Um Armário de Aromas-Afetivos

Hoje abri um armários de aromas.
Senti o cheiro da casa de meus pais, cheiro de bife refogado, cheiro de cera no piso, mil vezes encerado.
Senti o cheiro da praia, cheiro do sargaço, das ondas em vapor.
Senti o cheiro do amor, cheiro de liberdade.
Revirei mais um pouco e senti o cheiro das folgueiras de São João, das pólvoras de buscapés.
O perfume das fraldas de meus filhos.
Sorvi o aroma de leite com café, tomado nas madrugadas dos treinos de natação no SESI.

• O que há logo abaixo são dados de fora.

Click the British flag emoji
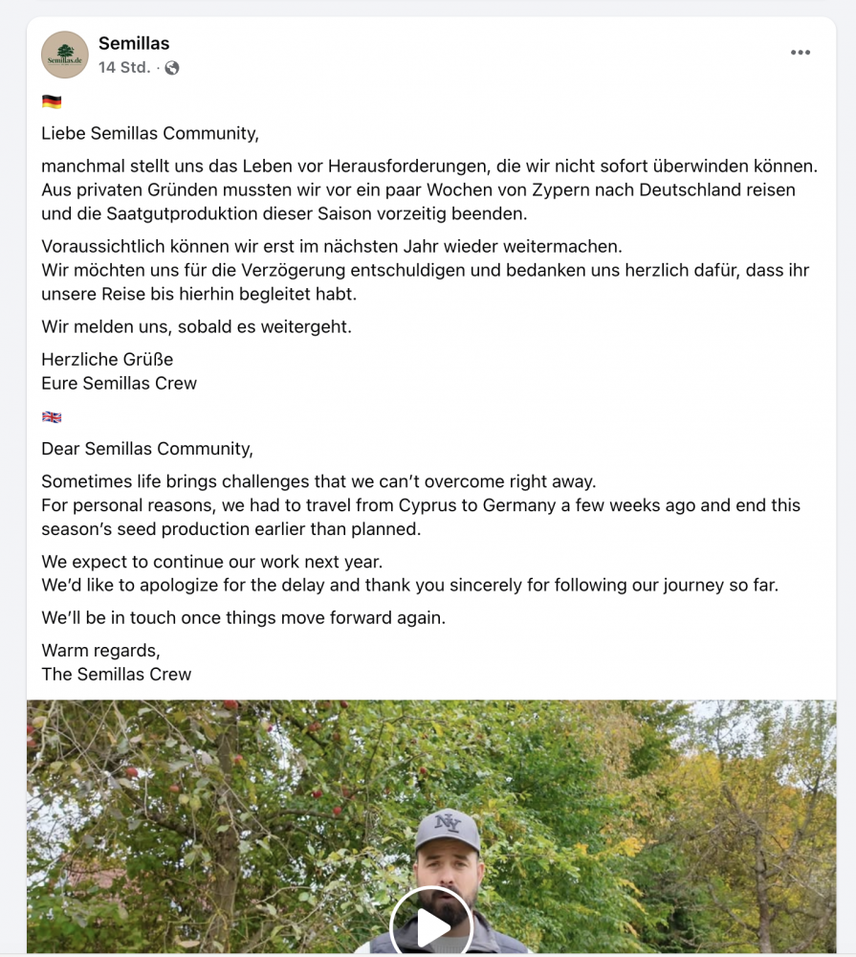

Tomei coragem e fui mais a fundo, revirei no cantinho do armário, e senti o cheiro de minha mãe. Quanta saudade de seu colo, no qual deitava a cabeça para ver TV.
Cheiros, odores, memória afetiva-aromática que vamos construindo com nossa história.
Alguns, daria a vida para sorvê-los novamente.
Alguns, só de senti-los pulsa em mim a força da vida.
Outros, temia. Cheiravam a mistério, ao sagrado, um sagrado que reverencio e que cheira a incenso.
Tem lares que cheiram.
Tem pessoas que cheiram.
Cheiro para mim é o que cheira bem. O que fede chamo de fedor. Catinga.
Tem pessoas que são aroma. Tem cheiro de terra chuva na terra.
Queria uma máquina de guardar e reproduzir aromas afetivos.
Cada manhã escolheria um deles para abrir meu dia.
Como não existe, procuro sorvê-los intensamente, neste aqui e agora, com a certeza de que passarão.
Sinta o aroma dos que te rodeiam.
Sinta o aroma das coisas, da terra, do lar, do quarto, da cozinha, dos móveis, das plantas.
São aromas que falam.
São perfumes que escrevem tua história.
Fechei o armário de cheiros, não sem antes pegar um deles para reviver, um cheiro especial, o cheiro de estrume de vaca que sentia ao passar finais de semana no sitio de meu avô, no sertão da Paraíba.
Como gostava de acordar cedinho, ouvindo os sinos da criação, os sons de meu Avõ aboiando, e sorvendo aquele aroma de estrume.
Abria a janela do quarto que dava para o pequeno estábulo e a vida acontecia lá fora.